▶ [How to complete this task]: Filter the listing below down to the lines containing the word "button".

▶ [Data in this exercise]:
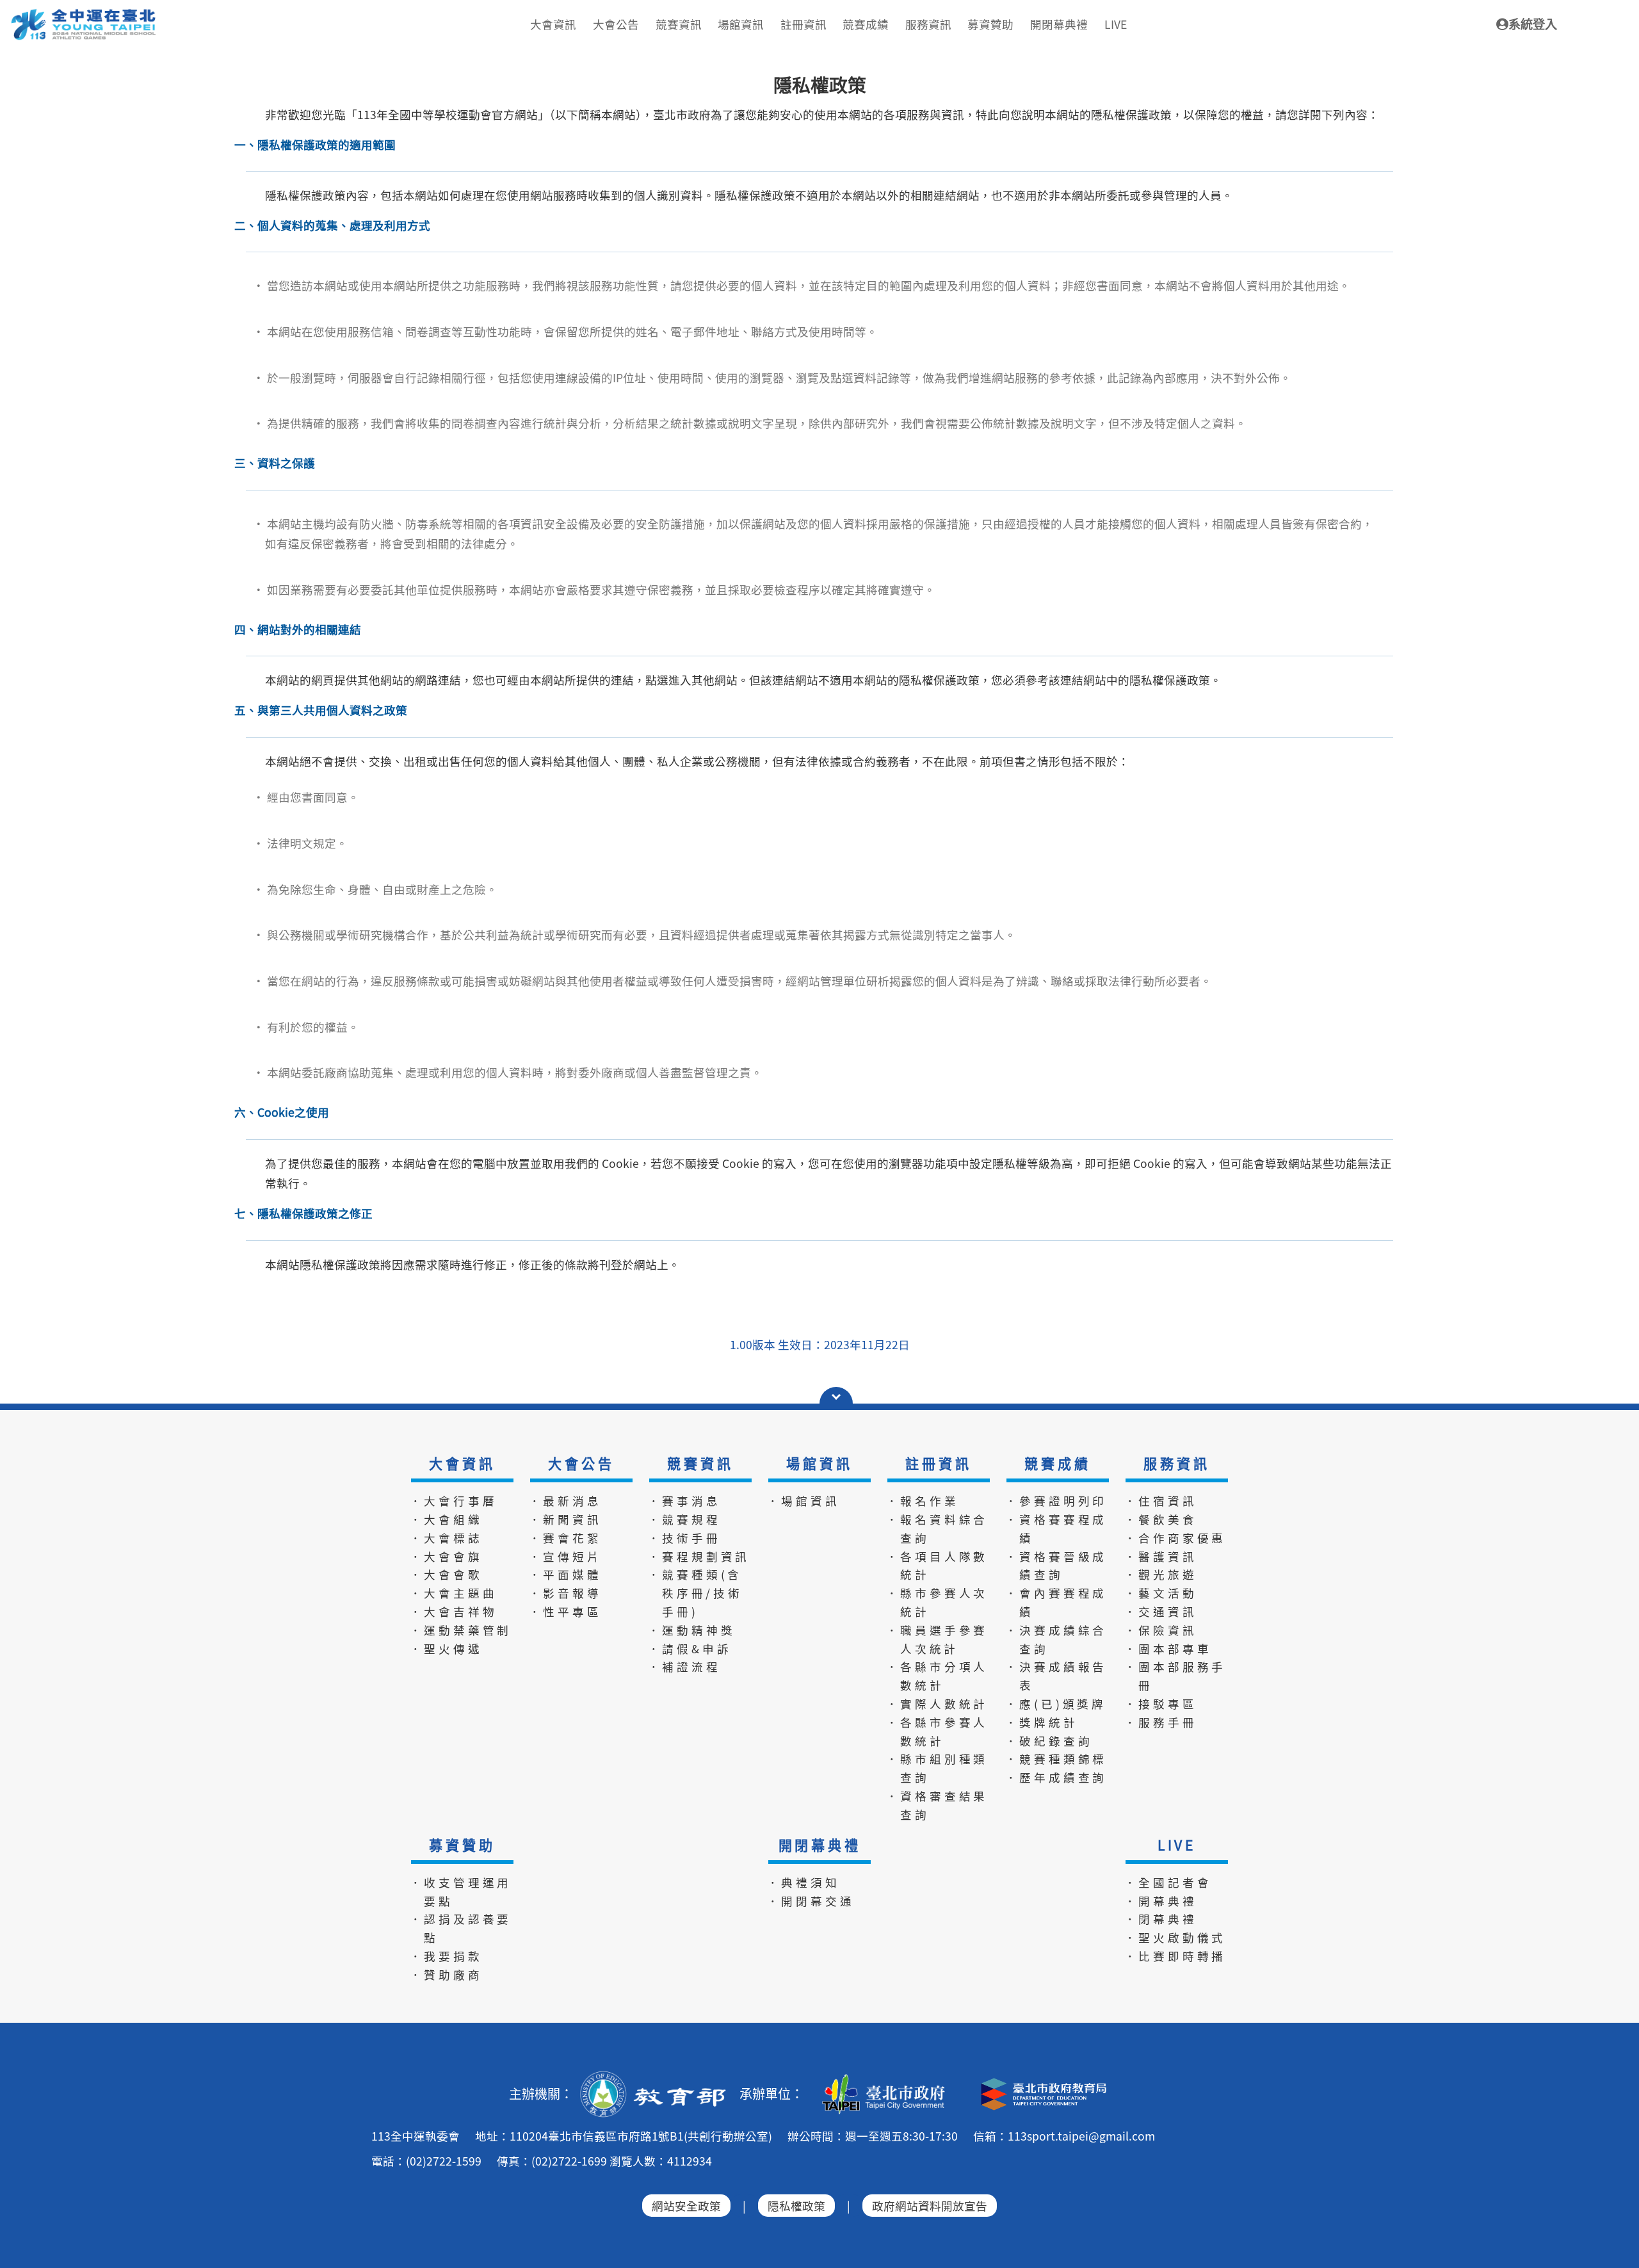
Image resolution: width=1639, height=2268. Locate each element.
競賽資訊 (700, 1463)
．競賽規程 (684, 1519)
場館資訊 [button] (741, 24)
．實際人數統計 (937, 1704)
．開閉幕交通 (811, 1901)
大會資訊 (462, 1463)
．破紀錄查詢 (1049, 1741)
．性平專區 (565, 1611)
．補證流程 (684, 1666)
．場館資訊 (803, 1501)
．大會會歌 (446, 1574)
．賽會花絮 (565, 1538)
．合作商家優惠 (1175, 1538)
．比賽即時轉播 (1175, 1956)
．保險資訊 (1160, 1630)
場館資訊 (819, 1463)
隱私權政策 (796, 2206)
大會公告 (581, 1463)
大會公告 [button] (616, 24)
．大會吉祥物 (453, 1611)
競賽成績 (1057, 1463)
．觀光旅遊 (1160, 1574)
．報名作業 (922, 1501)
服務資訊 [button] (928, 24)
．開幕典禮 (1160, 1901)
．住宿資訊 (1160, 1501)
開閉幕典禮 (820, 1844)
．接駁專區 (1160, 1704)
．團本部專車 (1168, 1648)
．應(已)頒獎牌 (1055, 1704)
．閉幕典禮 (1160, 1919)
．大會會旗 (446, 1556)
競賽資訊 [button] (679, 24)
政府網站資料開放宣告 (929, 2206)
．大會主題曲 (453, 1593)
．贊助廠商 (446, 1974)
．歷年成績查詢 (1056, 1777)
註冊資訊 (938, 1463)
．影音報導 (565, 1593)
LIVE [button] (1115, 24)
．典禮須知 (803, 1882)
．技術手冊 (684, 1538)
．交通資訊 (1160, 1611)
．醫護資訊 (1160, 1556)
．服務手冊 (1160, 1722)
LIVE (1177, 1844)
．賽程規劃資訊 (699, 1556)
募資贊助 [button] (990, 24)
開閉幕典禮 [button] (1059, 24)
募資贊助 (462, 1844)
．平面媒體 (565, 1574)
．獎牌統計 (1041, 1722)
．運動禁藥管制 (461, 1630)
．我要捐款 (446, 1956)
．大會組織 (446, 1519)
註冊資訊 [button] (803, 24)
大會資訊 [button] (553, 24)
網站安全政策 (686, 2206)
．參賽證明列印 (1056, 1501)
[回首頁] (84, 13)
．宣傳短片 (565, 1556)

▶ [Exercise output]:
場館資訊 [button] (741, 24)
大會公告 [button] (616, 24)
服務資訊 [button] (928, 24)
競賽資訊 [button] (679, 24)
LIVE [button] (1115, 24)
募資贊助 [button] (990, 24)
開閉幕典禮 [button] (1059, 24)
註冊資訊 [button] (803, 24)
大會資訊 [button] (553, 24)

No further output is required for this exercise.